By Simon Lewis and Humeyra Pamuk
WASHINGTON -The United States on Tuesday said it strongly opposed Israel’s plans for Jewish settlement expansion in the occupied West Bank as damaging for peace prospects between Israelis and Palestinians, in the Biden administration’s harshest public criticism of Israeli settlement policy to date.
“We are deeply concerned about the Israeli government’s plan to advance thousands of settlement units tomorrow, Wednesday, many of them deep in the West Bank,” State Department spokesperson Ned Price told a briefing.
“We strongly oppose the expansion of settlements, which is completely inconsistent with efforts to lower tensions and to ensure calm, and it damages the prospects for a two-state solution,” Price said.
The Israeli Embassy in Washington did not immediately respond to a request for comment.
Israel on Sunday published tenders for about 1,300 new settlement homes in the occupied West Bank and authorities are also expected to discuss proposals for another 3,000 homes.
Washington was continuing to raise its views on the issue directly with senior Israeli officials, Price said.
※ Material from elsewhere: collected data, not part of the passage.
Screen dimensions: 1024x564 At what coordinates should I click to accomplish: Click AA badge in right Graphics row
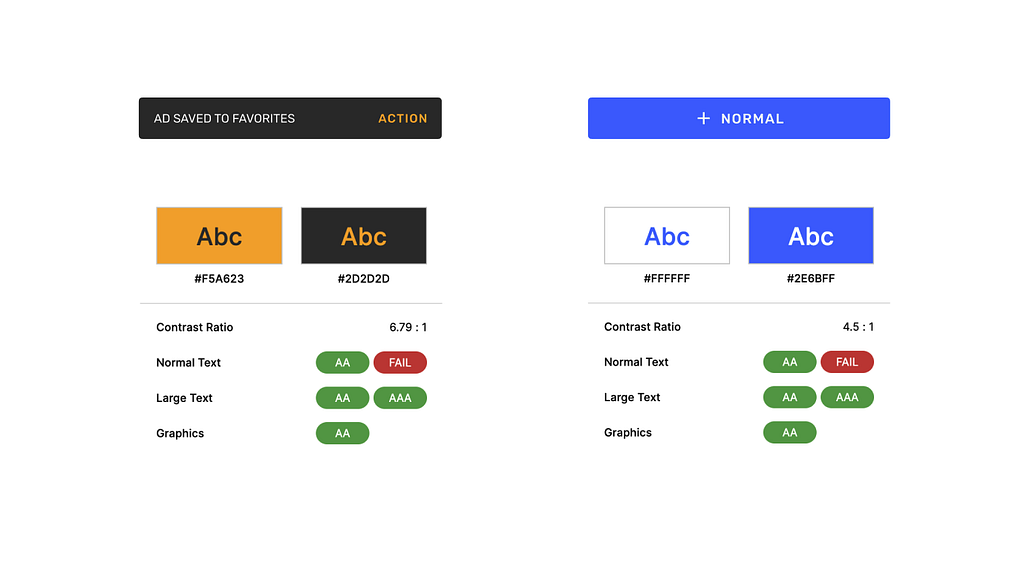click(790, 432)
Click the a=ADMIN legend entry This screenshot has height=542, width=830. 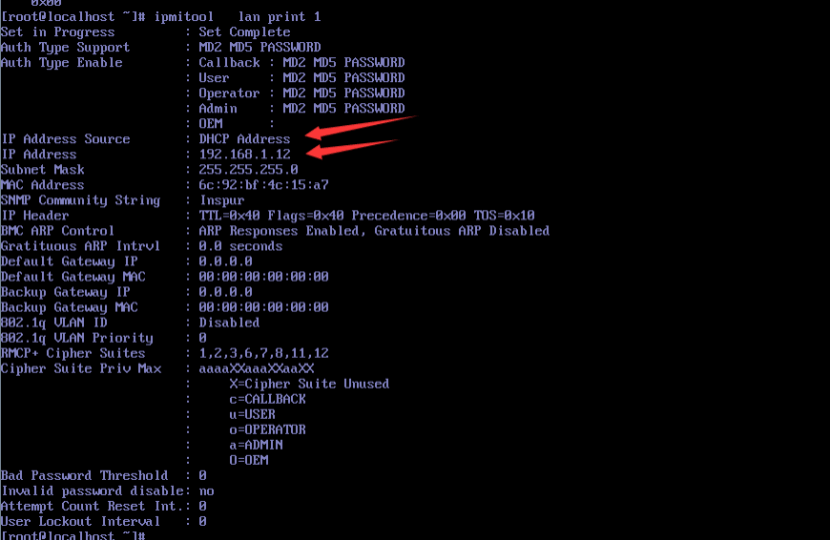256,445
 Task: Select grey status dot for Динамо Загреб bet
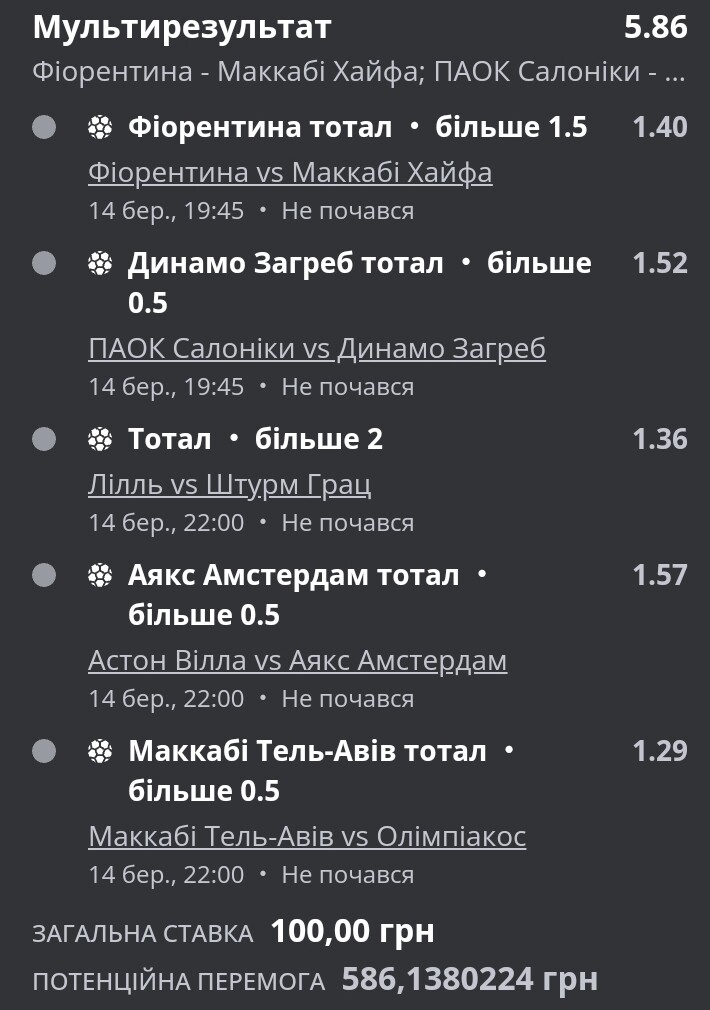44,263
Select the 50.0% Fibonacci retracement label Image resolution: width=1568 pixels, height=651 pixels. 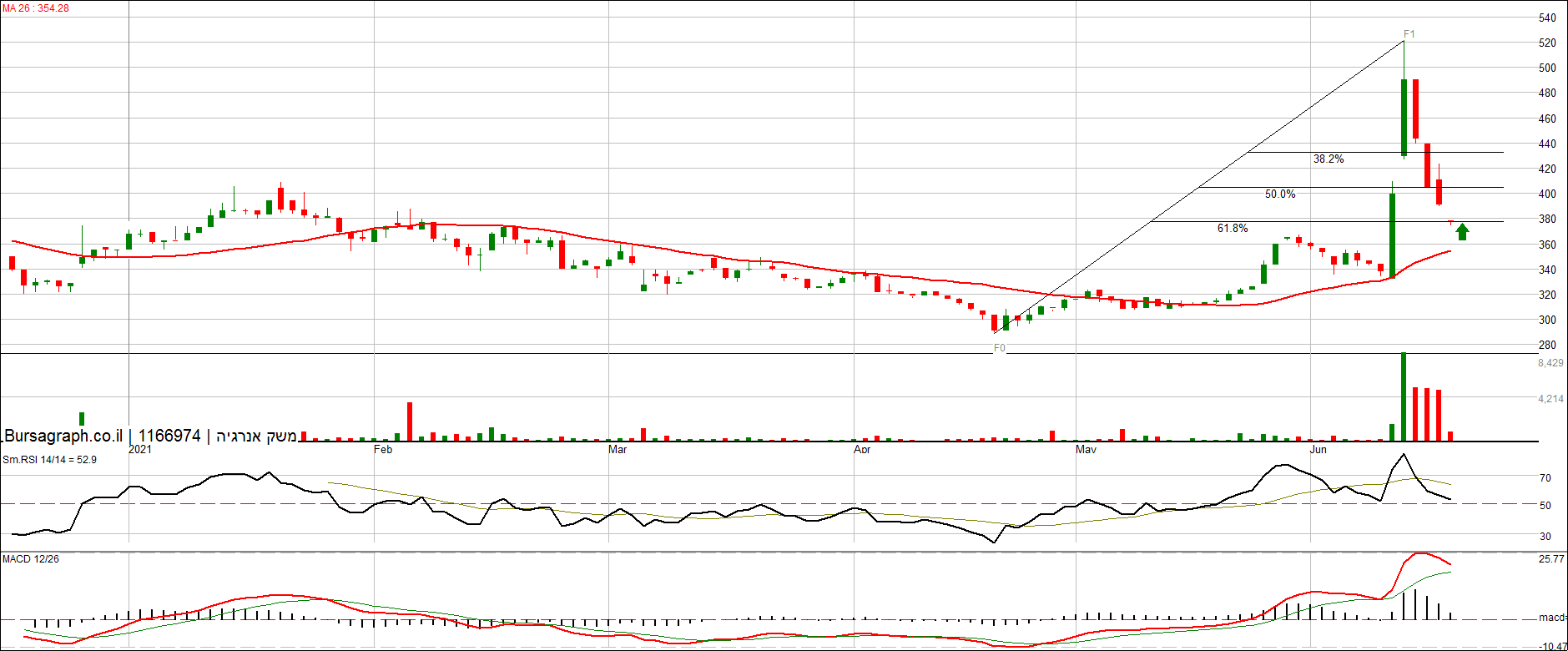point(1279,194)
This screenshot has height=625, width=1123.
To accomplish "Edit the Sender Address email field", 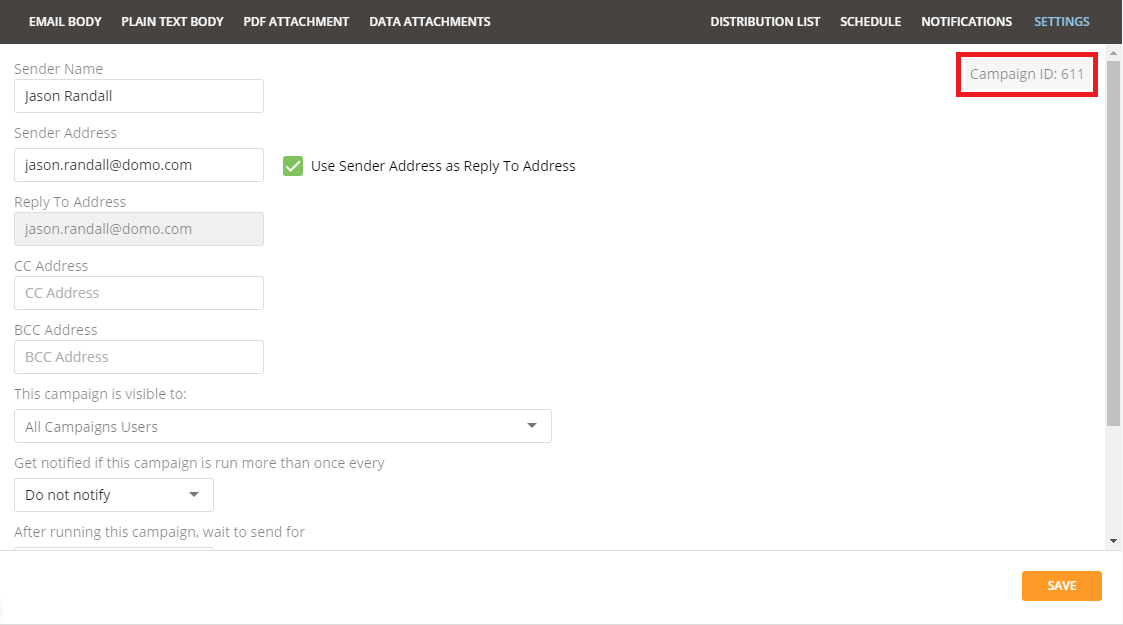I will point(138,164).
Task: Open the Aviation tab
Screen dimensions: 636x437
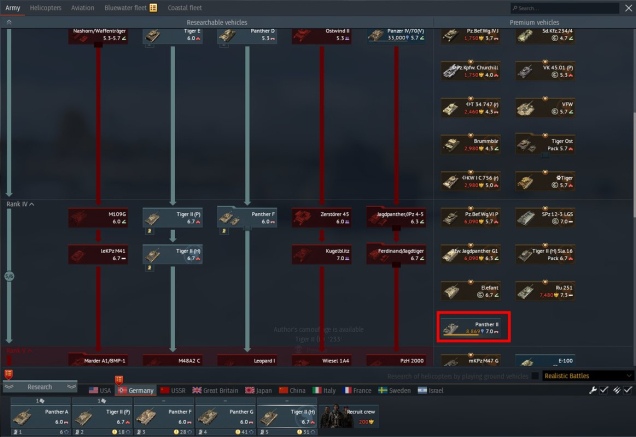Action: (83, 7)
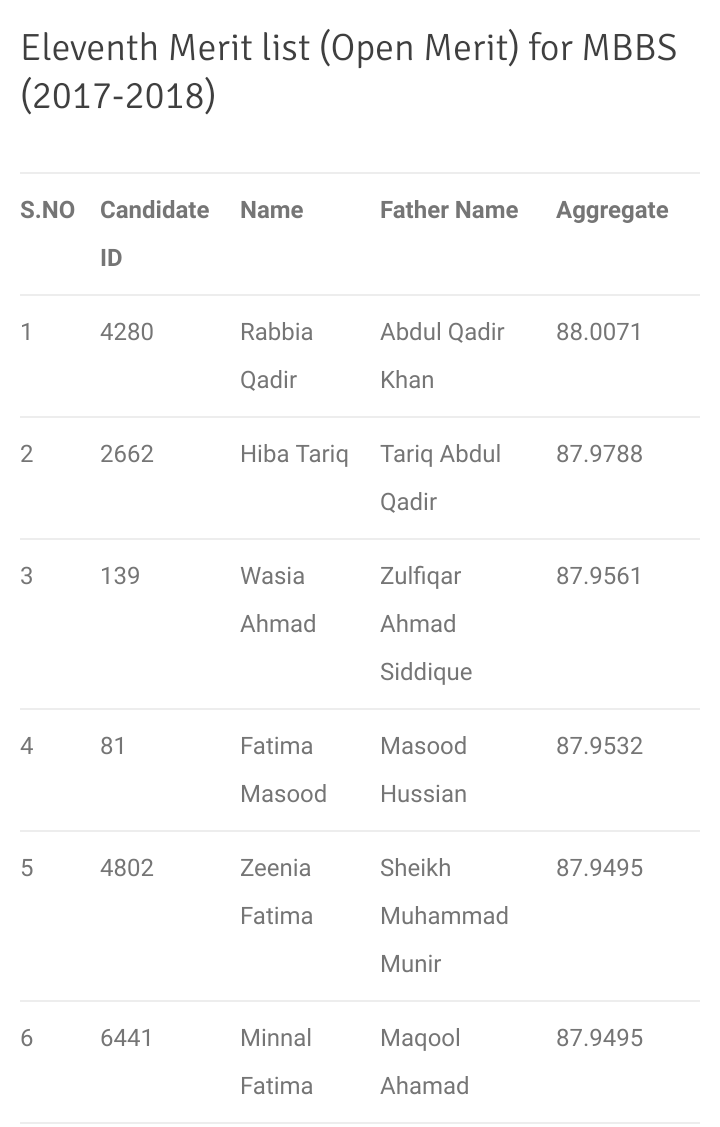This screenshot has width=720, height=1127.
Task: Select the Candidate ID column header
Action: (154, 233)
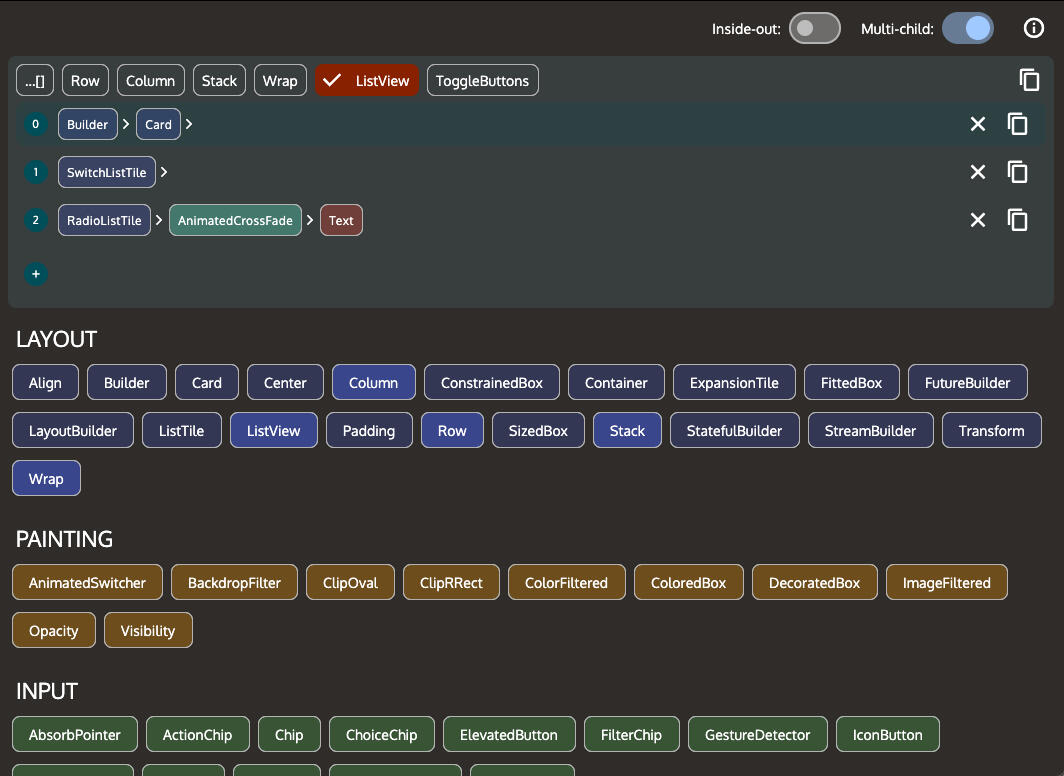Copy the whole ListView tree code

1029,81
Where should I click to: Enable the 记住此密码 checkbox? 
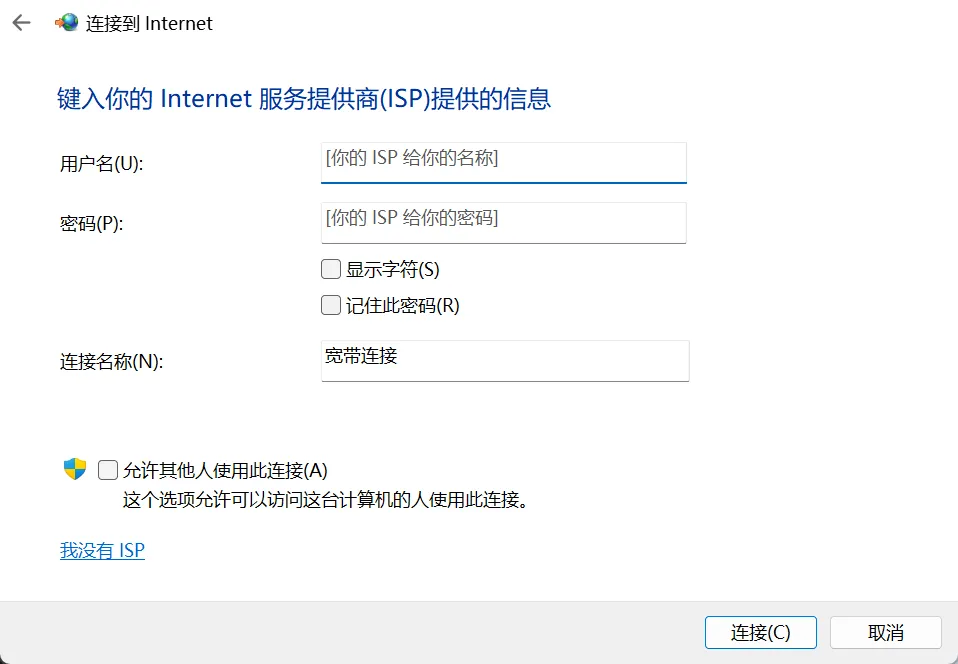330,305
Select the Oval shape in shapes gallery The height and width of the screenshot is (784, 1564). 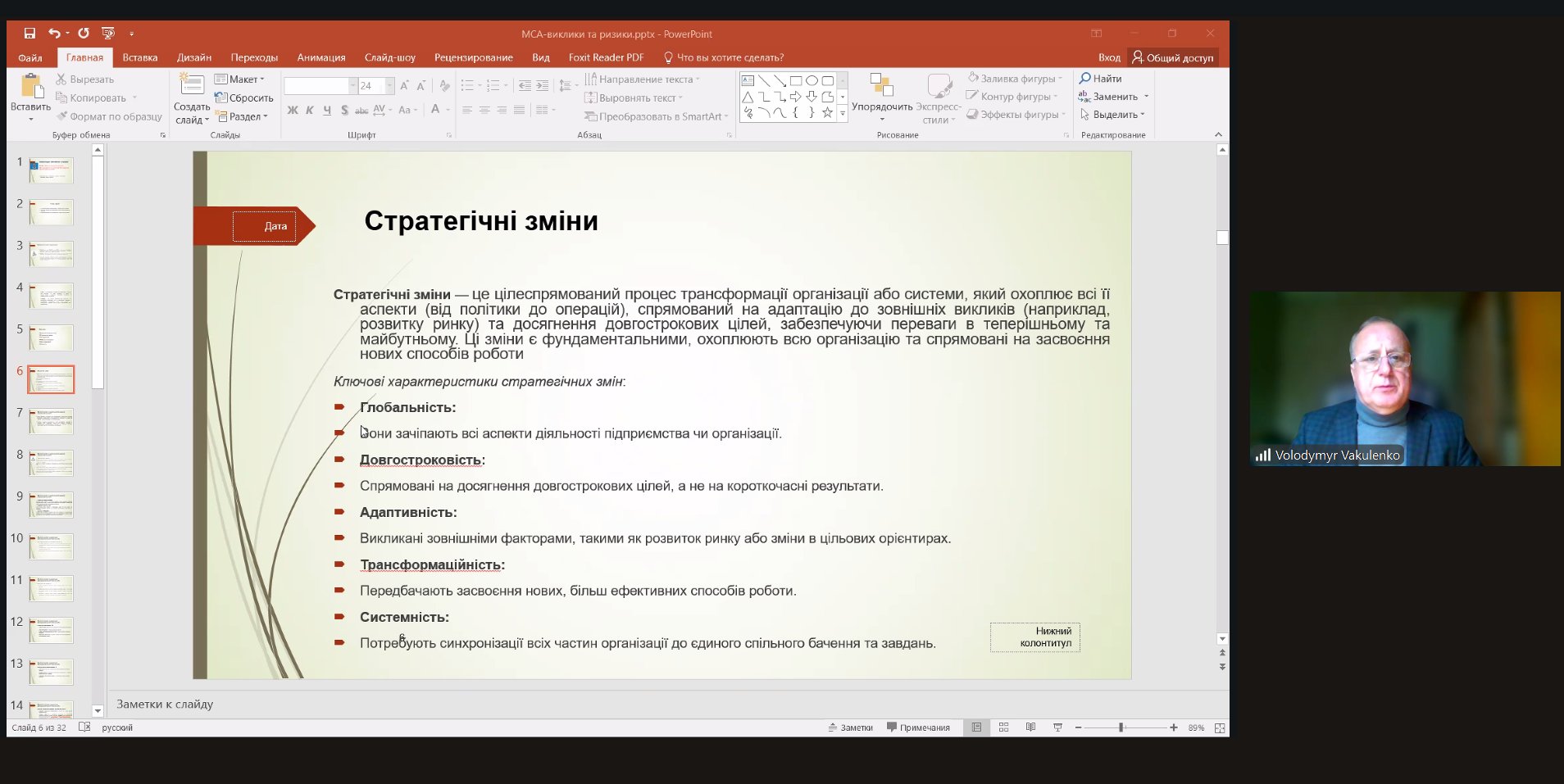pyautogui.click(x=812, y=80)
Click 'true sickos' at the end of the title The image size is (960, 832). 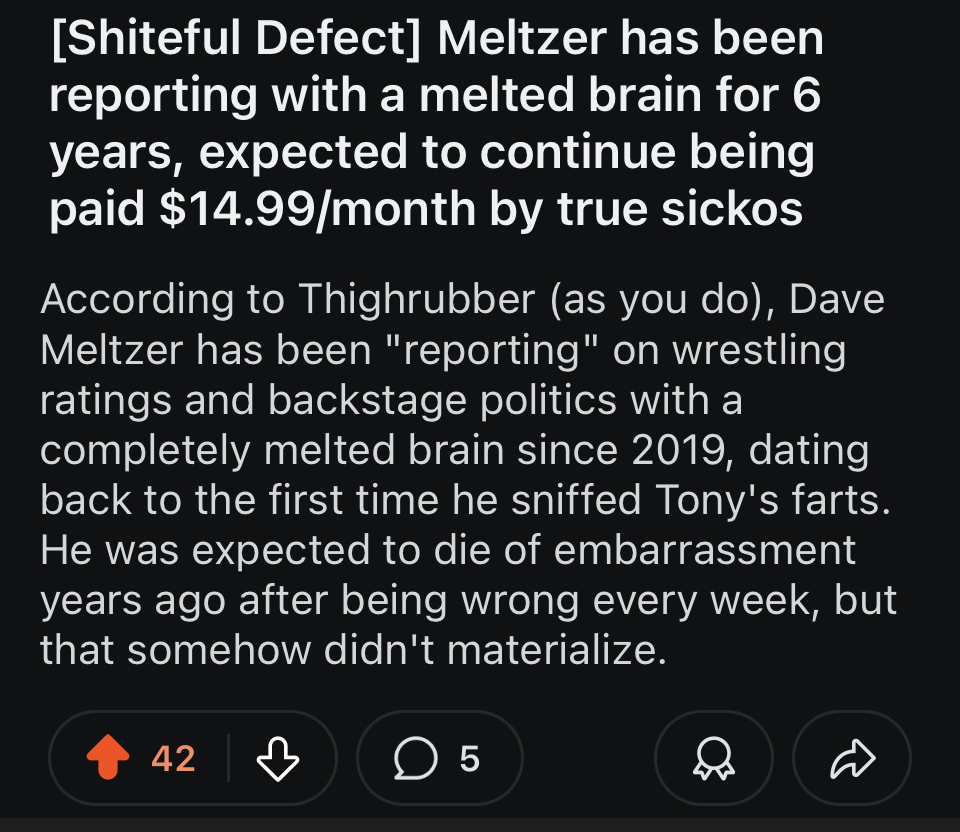click(x=680, y=209)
U.S.-backed peace talks between Israel and the Palestinians broke down in 2014. Most countries regard Israel’s West Bank settlements as illegal. Israel disputes this.
Israeli settlement activity is a source of disagreement between Israel and Washington, together with U.S. efforts to revive the international nuclear deal with Iran, Israel’s arch foe.
Since President Joe Biden took office in January, U.S. officials have emphasized that they oppose further expansion of Jewish settlements on occupied land the Palestinians want for a future state.
A senior Biden administration official said earlier this month that Israel was aware of the administration’s view of the need to refrain from actions that could be seen as “provocative” and undermine efforts to achieve a long-elusive two-state solution between Israel and the Palestinians.
Prime Minister Naftali Bennett had until Sunday mostly held off announcing new settlement construction since taking office in June, as he sought to ease tensions with Washington.